Given information: Begin
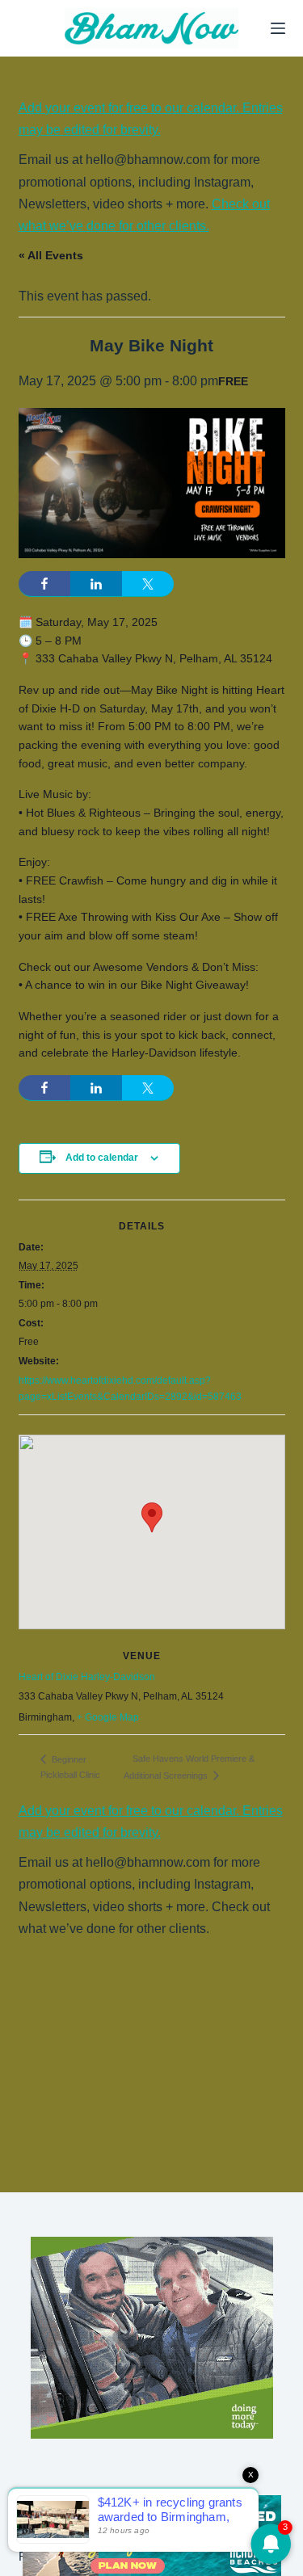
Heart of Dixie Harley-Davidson (87, 1677)
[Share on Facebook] (44, 584)
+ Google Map (108, 1717)
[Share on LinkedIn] (96, 584)
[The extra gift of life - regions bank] (152, 2338)
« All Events (51, 255)
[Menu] (278, 28)
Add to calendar (101, 1157)
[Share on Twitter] (148, 584)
Given information: End
■ **Work to be completed**:
Return each line of the records above in which the word "Share" occurs.

■ **Result**:
[Share on Facebook] (44, 584)
[Share on LinkedIn] (96, 584)
[Share on Twitter] (148, 584)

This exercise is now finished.